Kopi Pulang terletak di samping pinggir jalan, kompleks Tanjung Batu Kota Manado tepat berdampingan dengan Kantor Pegadaian. Jika anda berniat, anda akan langsung menemukannya. Minggu lalu saya sempat mengunjungi kedai ini. Pengalaman yang saya tuliskan ini hasil cerita dengan pemiliknya. Jika anda penasaran, anda bisa langsung datang melihat dan menikmatinya sendiri. Harganya juga cukup terjangkau bagi kalangan kelas menengah-bawah seperti saya.
Selain dua keunikan tersebut, kedai kopi ini juga memiliki cerita yang menarik tentang bagaimana mereka bertahan di tengah pandemik covid-19. Saya akan coba mengulas itu dalam paragraf berikutnya. Â
***
Salah satu elemen penting dalam laku ekonomi seperti kedai kopi ialah adanya kebiasaan kumpul-kumpul. Kita semua tau itu. Akan tetapi mewabahnya pandemik covid awal tahun lalu jelas merubah segalanya. Dalam rangka menekan angka penyebaran covid-19 maka interaksi sosial harus dibatasi : orang di larang berkumpul. Akhirnya perilaku kumpul-kumpul atau nongkrong nyaris hilang karena setiap orang disarankan bekerja dari rumah (work from home).
Persoalan itu cukup menyibukkan pemerintah untuk menata ekonomi warga hingga negara. Banyak bisnis ekonomi mengalami kemandekan. Hotel-hotel, rumah makan bahkan pasar tradisional yang menjadi salah satu penyangga kebutuhan pokok sehari-hari harus di tutup, tak terkecuali kedai kopi.
Beberapa pelaku bisnis menengah-atas akhirnya gulung tikar karena tidak mampu bertahan melewati krisis. Bagi pelaku bisnis yang sudah lama saja, dalam artian sudah di kenal dan memiliki pelanggan tetap, kebijakan pembatasan sosial cukup merepotkan. Apalagi bagi Kedai Kopi yang baru seumur jagung seperti Pulang.
Kedai Kopi Pulang berdiri tepatnya maret tahun lalu, tepat dimana pandemik menghantam Indonesia dan diumumkan sebagai bencana nasional (non-alam). Hal itu tidak mudah bagi kedai kopi seperti Pulang yang baru saja berdiri. Tanpa pelanggan bagaimana membayangkan adanya pemasukan. Sementara, membangun kedai kopi di Manado anggaranya tidak kecil. Kalkulasi biaya sewa tempat, fasilitas dan gaji karyawan harus terukur dengan benar. Jika tidak, maka kedai kopi ini hanya akan menambah daftar bisnis ekonomi kelas menengah yang gagal sebelum waktu panen tiba.

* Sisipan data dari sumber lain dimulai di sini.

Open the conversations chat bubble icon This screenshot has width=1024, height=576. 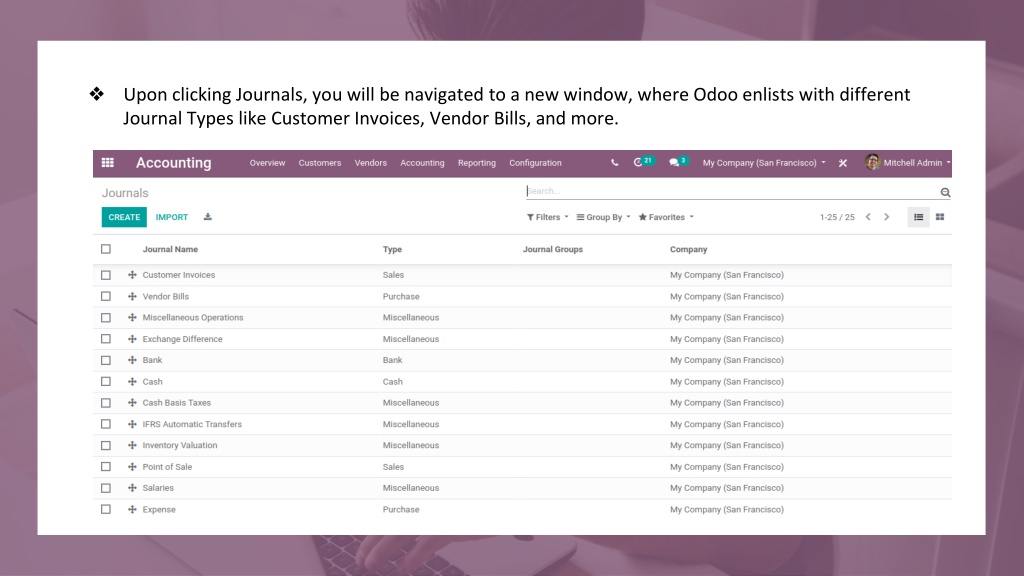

Kondisi tersebut membuat pemilik kedai kopi Pulang harus memutar otak untuk mencari cara bertahan di tengah krisis. Bagaimana mendapatkan pelanggan saat orang-orang diarahkan beraktifitas dari rumah, saat dimana interaksi sosial warga dibatasi.
Bagaimana caranya kedai kopi ditutup tapi tetap bisa jualan. Ini rumit, dari kalimatnya saja kontradiktif. Tutup tapi tetap buka itu bagaimana caranya. Ternyata yang dimaksud dengan itu ialah kedai di tutup untuk kumpul-kumpul dan ngopi di tempat. Namun kopi tetap di jual dengan cara take a way.
Sebenarnya pola demikian sudah lama, setelah beli langsung pulang, mirip mekanisme drive thru. Bahkan sebelum pandemik beberapa kedai kopi sudah menjalankannya. Yang rumit dari hal ini adalah merawat semangat melawan krisis. Akhirnya pemilik Kedai Kopi Pulang segera merubah mekanisme penjualannya.
Dengan cara para karyawan berjejer di depan kedai kopi dan melayani customer menggunakan pola take a way. Karena baru berdiri, kedai kopi ini baru memiliki dua orang karyawan, dengan keterbatasan seperti itu memang awalnya rumit dan membutuhkan penyesuaian. Belum lagi berhadapan dengan para pelanggan yang tetap ingin nongkrong sambil ngopi. Itu menambah persoalan lain.
Sebuah posisi yang cukup dilematis untuk sebuah kedai kopi yang baru saja berdiri. Di satu sisi harus memenuhi keinginan pelanggan, namun di sisi lain akan menabrak aturan pemerintah soal pembatasan sosial, jika dipaksakan ujungnya bisa dikenai sanksi. Sehingga untuk menghadapi pelanggan yang keras kepala diperlukan kesabaran tingkat dewa, jika kita tidak ingin kehilangan pelanggan maka harus berhati-hati dalam menjelaskan, sebab tamu adalah raja.